In spite of a lack of support, LeBron James has had an incredible run in the 2018 playoffs, bringing back the question: who's better, LeBron or Michael?
We still have to stick with Michael for a few reasons.
First, take Paolo from Brazil, a reporter who had a fun exchange with LeBron in the post-game press conference Friday night.
He said that LeBron had “always” been good in the clutch and LeBron was so surprised that he asked his name.
The contrast with Jordan is obvious.
Jordan hit the winning shot for the 1982 NCAA championship on at team with James Worthy and Sam Perkins.
In the NBA he immediately began to show a nearly pathological competitive urge. He didn’t have enough talent around him to win big so he tried to win by himself.
When the talent improved, and he had a coach in Phil Jackson who understood him, things changed. No one doubted the Bulls would win, least of all their opponents.
That’s still not the case in the Boston-Cleveland series. No one assumes Cleveland is a sure thing, even now.
No one ever thought Jordan would lose a Game 7.
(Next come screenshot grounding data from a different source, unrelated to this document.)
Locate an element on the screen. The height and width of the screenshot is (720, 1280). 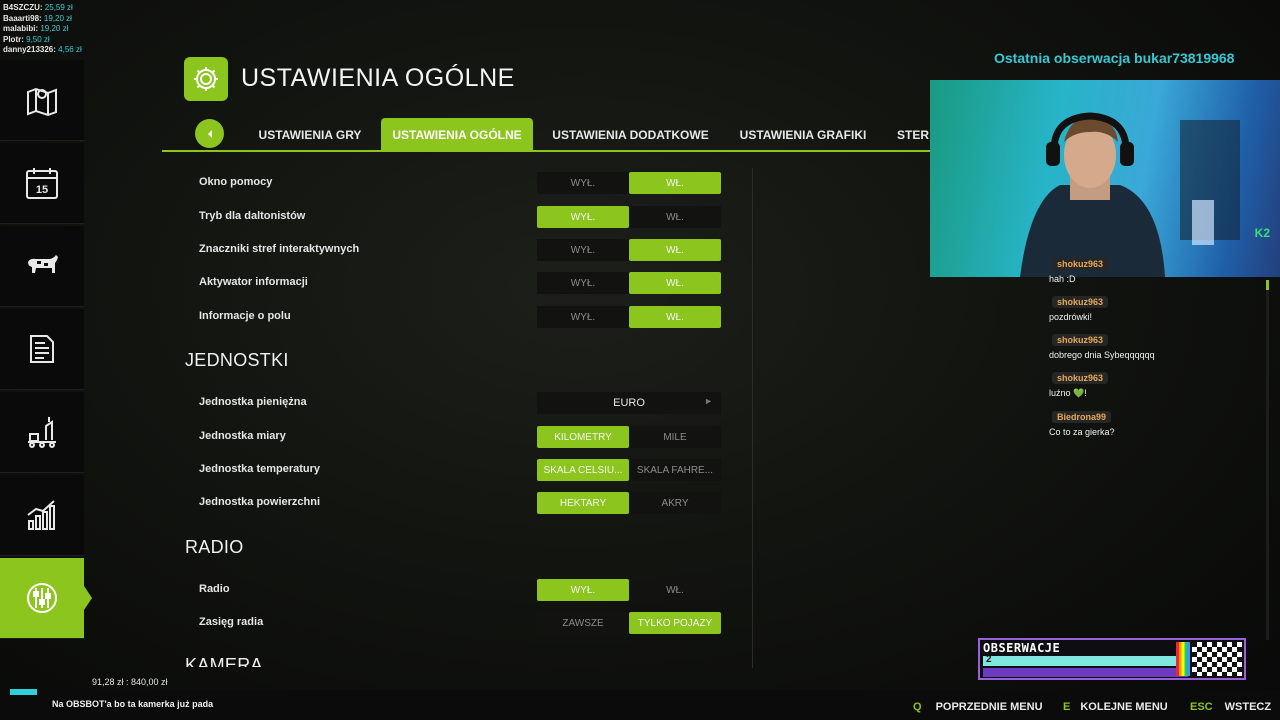
hint-back: ESC WSTECZ is located at coordinates (1230, 707).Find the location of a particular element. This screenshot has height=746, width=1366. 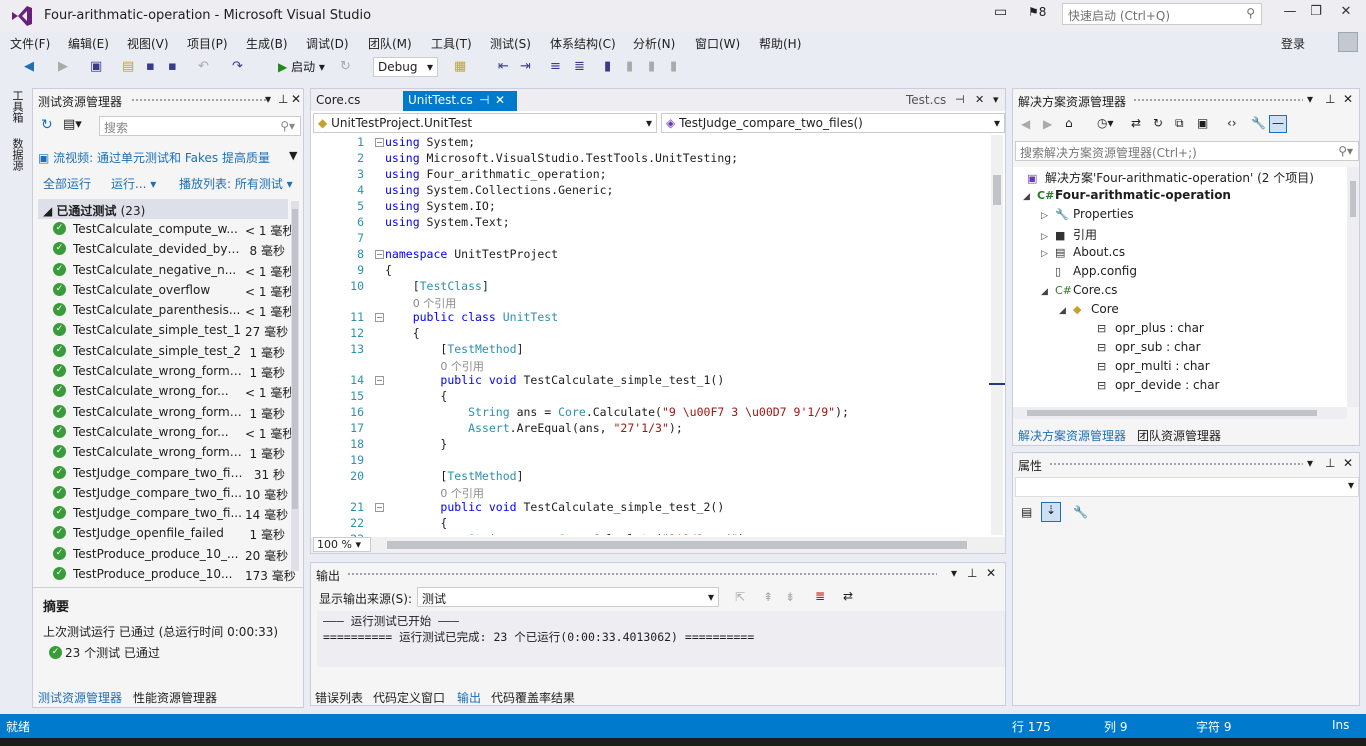

test-row: ✓ TestCalculate_parenthesis... < 1 毫秒 is located at coordinates (164, 310).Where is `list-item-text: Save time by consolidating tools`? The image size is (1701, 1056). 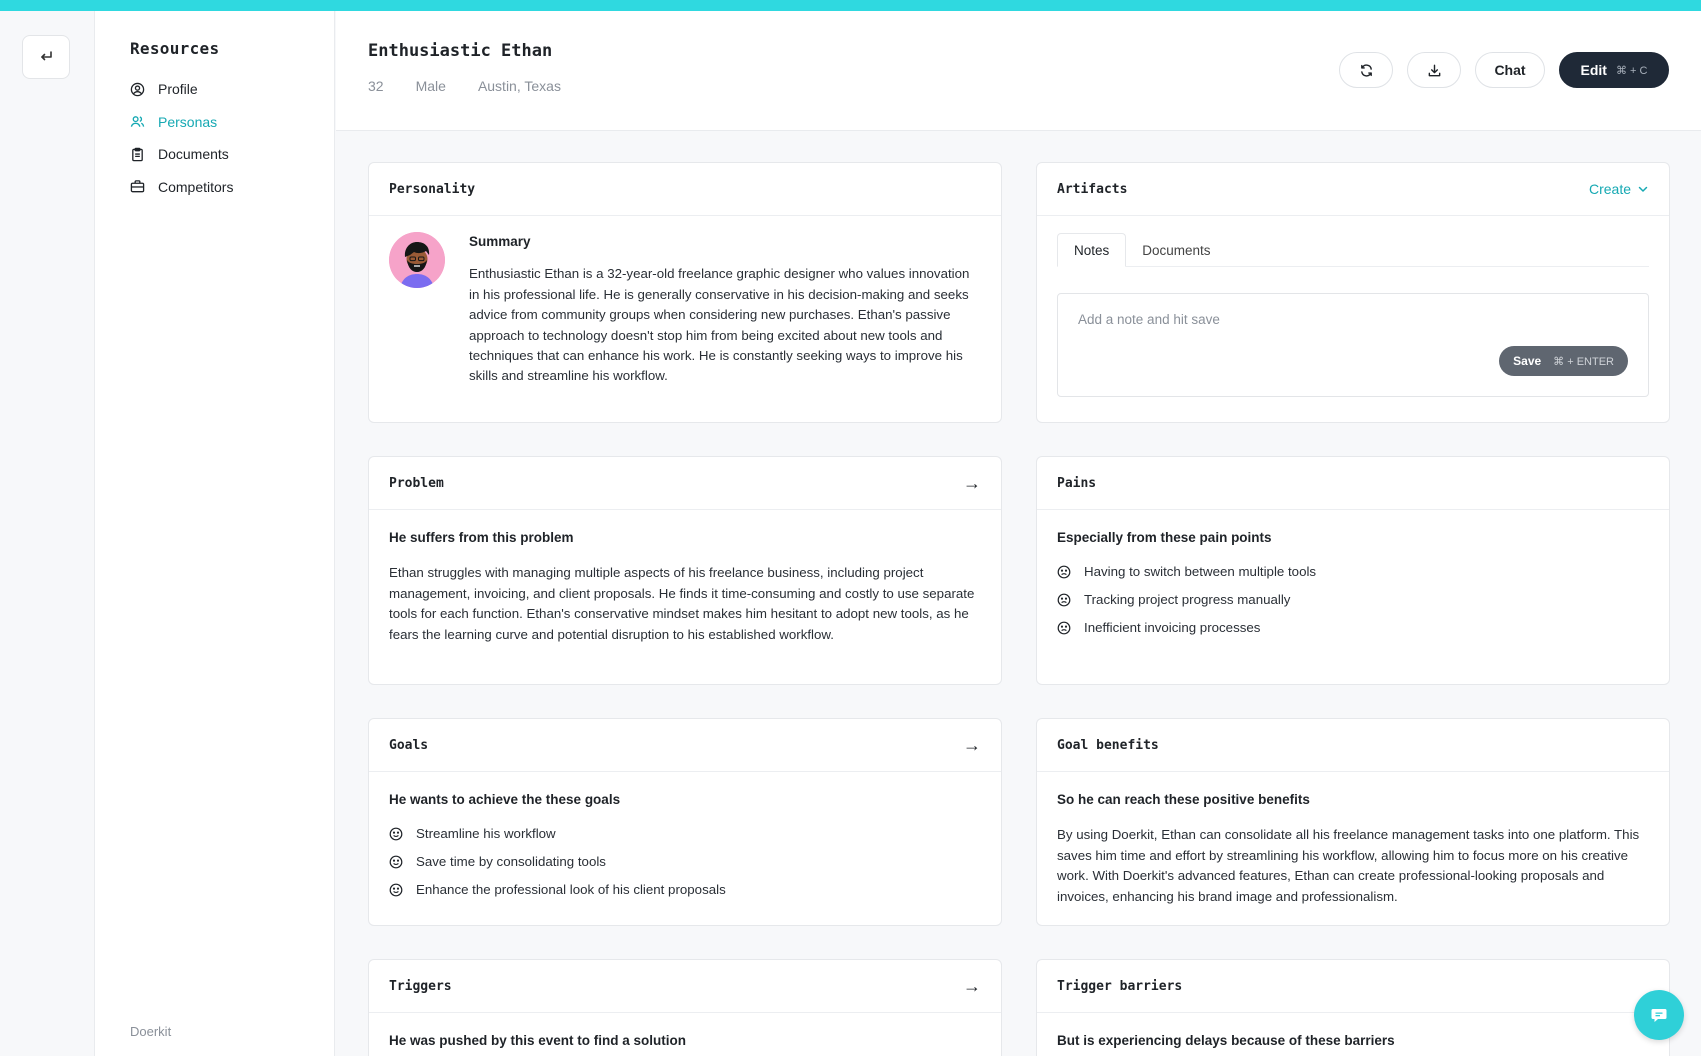
list-item-text: Save time by consolidating tools is located at coordinates (511, 862).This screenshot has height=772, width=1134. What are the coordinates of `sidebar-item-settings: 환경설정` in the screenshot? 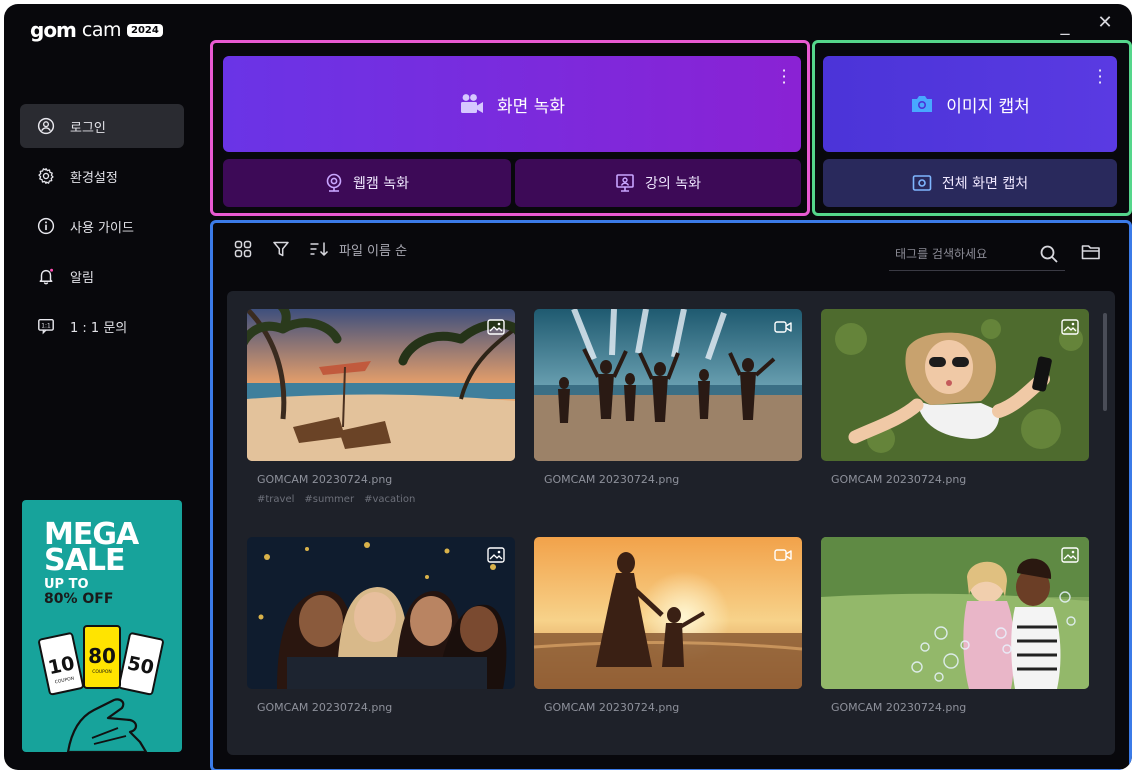 It's located at (102, 176).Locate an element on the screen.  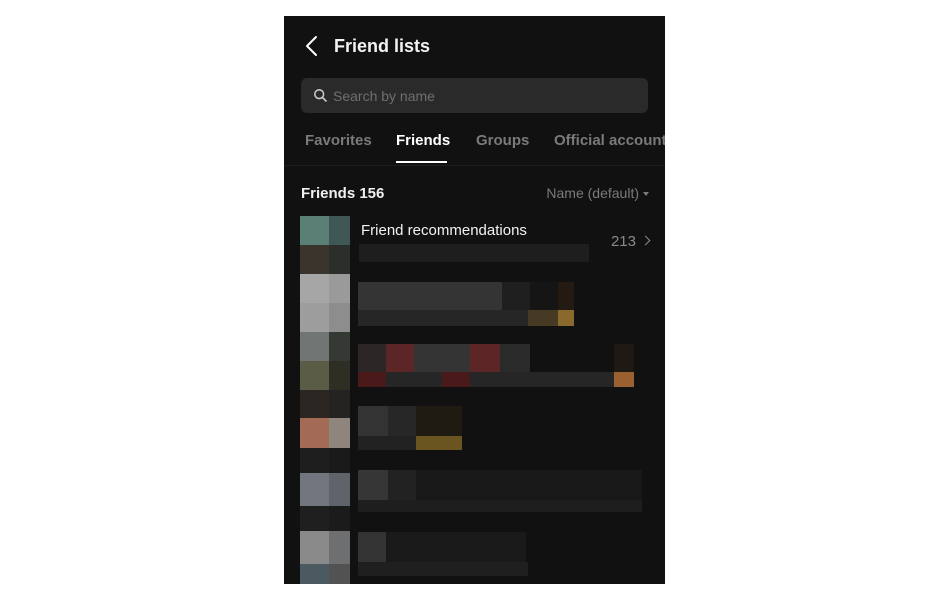
friend-recommendations-label: Friend recommendations is located at coordinates (444, 230).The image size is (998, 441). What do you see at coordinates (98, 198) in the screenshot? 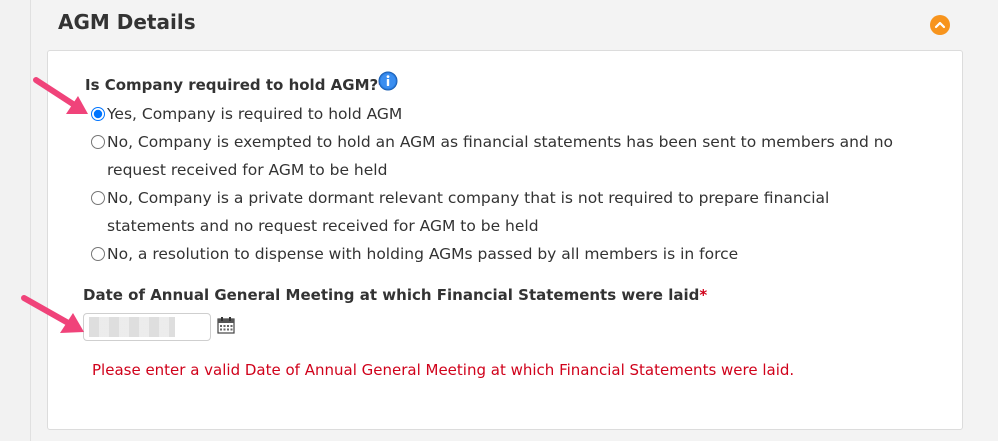
I see `radio-dormant` at bounding box center [98, 198].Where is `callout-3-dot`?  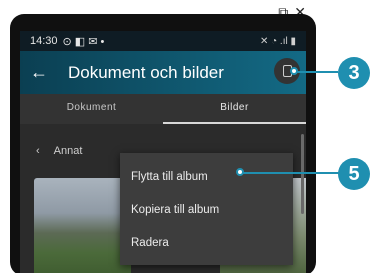
callout-3-dot is located at coordinates (294, 71). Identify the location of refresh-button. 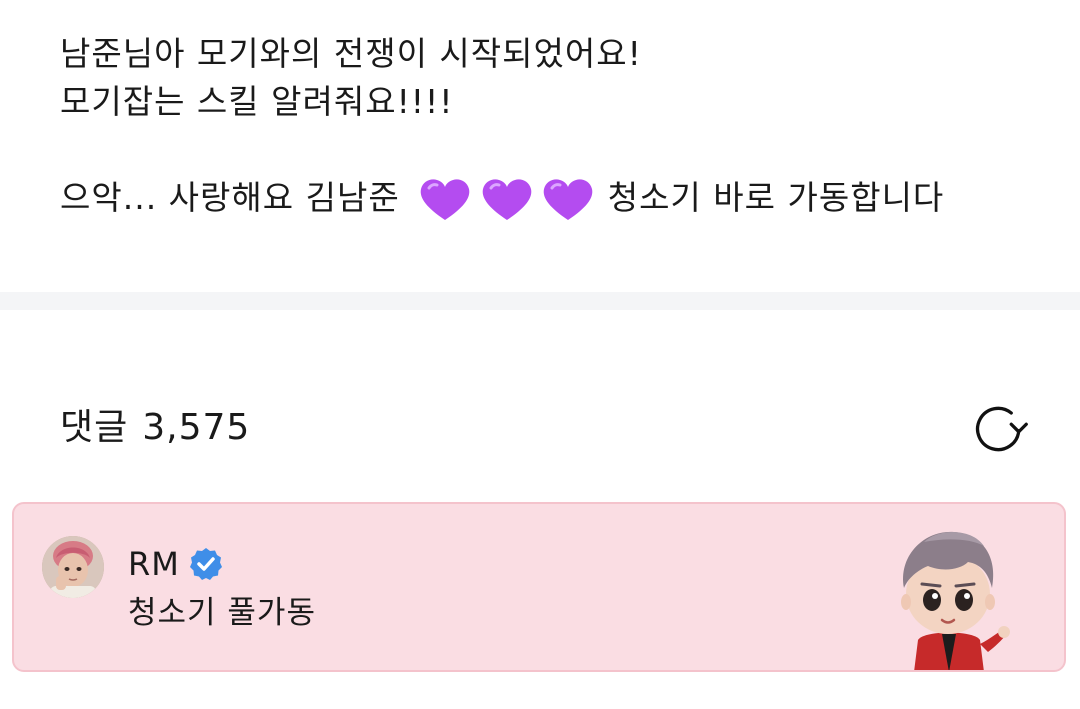
(1000, 428).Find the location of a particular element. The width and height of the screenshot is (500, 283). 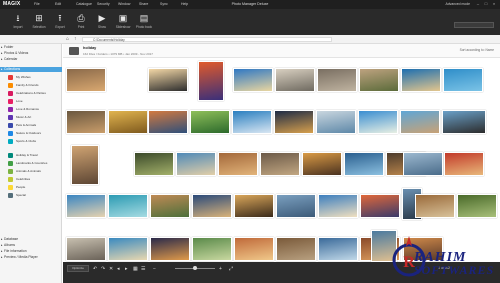

menu-window: Window is located at coordinates (128, 4).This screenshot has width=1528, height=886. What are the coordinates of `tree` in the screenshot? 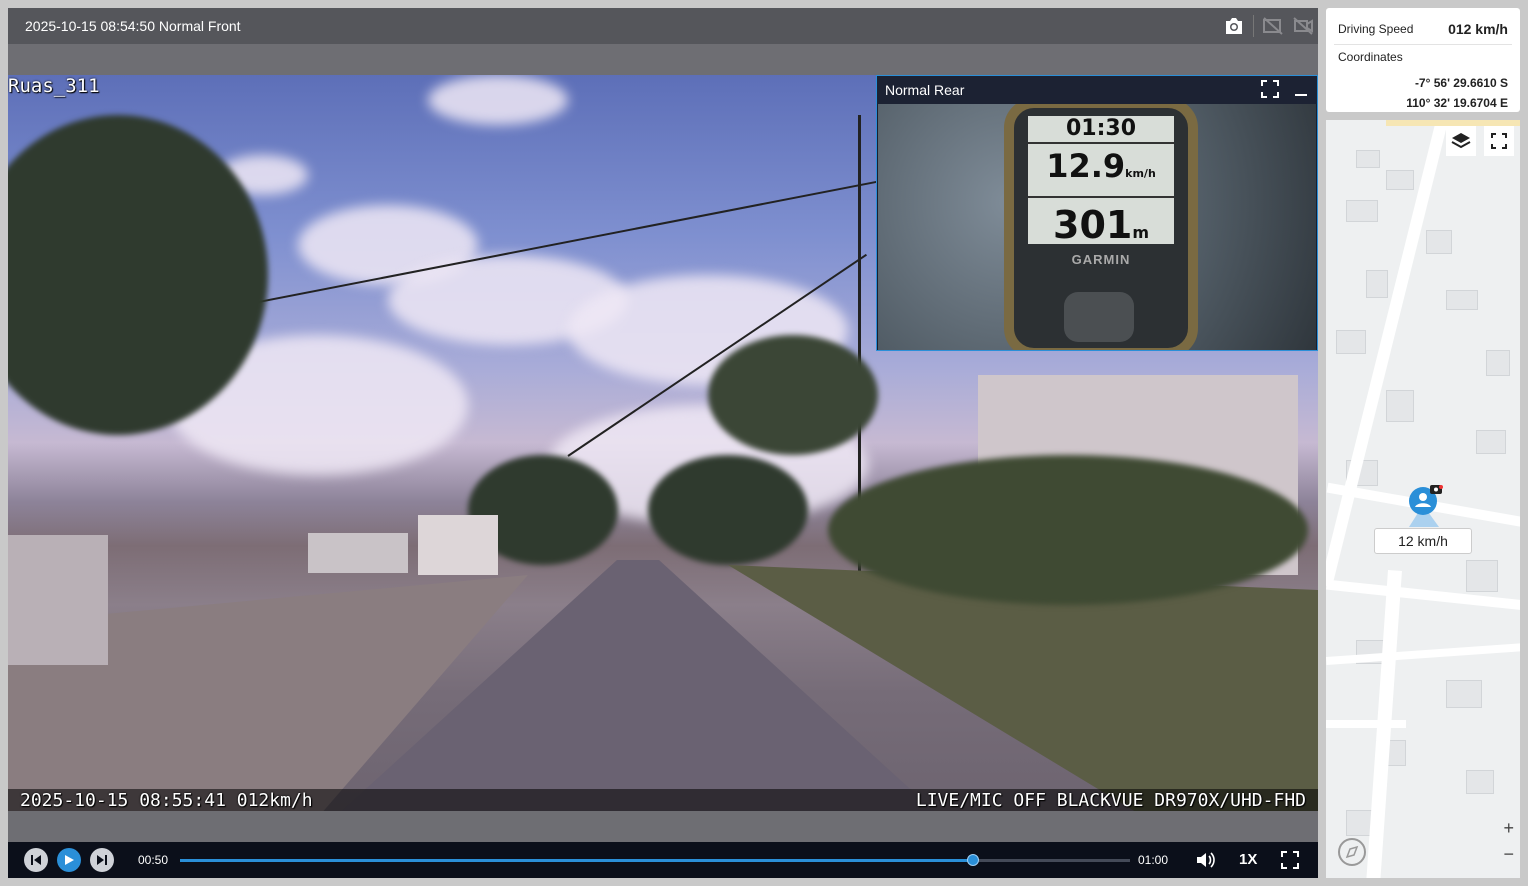 It's located at (728, 510).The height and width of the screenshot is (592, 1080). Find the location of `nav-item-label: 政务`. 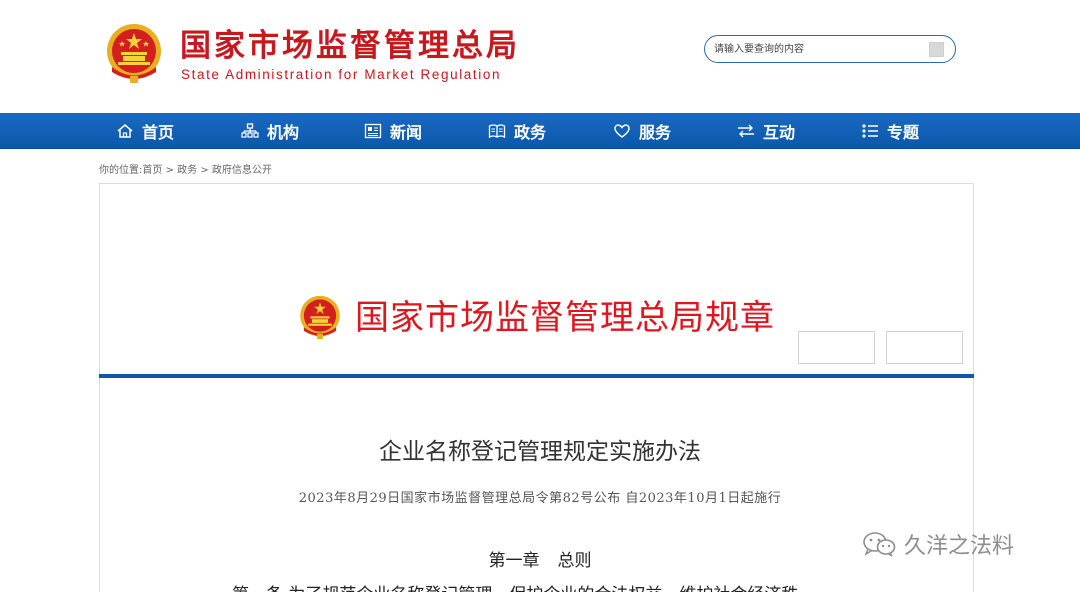

nav-item-label: 政务 is located at coordinates (530, 132).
As for the teammate thing, the Bulls put a solid group around Jordan but it wasn't freakishly good.
He did have Scottie Pippen, Horace Grant and Ron Harper early on, but he also had guys like Bill Cartwright, Luc Longley and Steve Kerr.
Later he and Pippen had Toni Kukoc and Dennis Rodman, but Rodman could be trouble in a lot of ways.
It’s not like he went looking for a good team either. The Bulls built around him and he won with what they had.
LeBron has moved up to the point where this conversation is inevitable and even guys like JJ Redick give the edge to James.
We aren’t ready for that. He’s magnificent, he’s incredibly smart and he is resourceful.
But Jordan had something that few people have and that LeBron had to learn.
We watched a documentary a while back on Richard Kuklinski, aka the Iceman, a mafia hit man who possibly killed hundreds of people.
One of the people involved in the show was a doctor who explained to Kuklinski that he had a gene which meant that he didn’t feel fear like a normal person.
In his case, the doctor said, with his various dark influences, he became a remorseless killer.
In better situations though, the doctor explained, you could use that trait for better purposes. Take Michael Jordan for instance, he said, speculating that Jordan felt no fear either.
That always seemed right to us. Combine that with the greatest competitive urge we’ve ever seen and no one was going to be Jordan.
And we don’t think LeBron could either. A lot of people don't remember or never knew this, but in college, Jordan blocked a hook shot - by 7-4 Ralph Sampson.
Even now with LeBron there is uncertainty. There never was with Jordan and certainly never in a Game 7.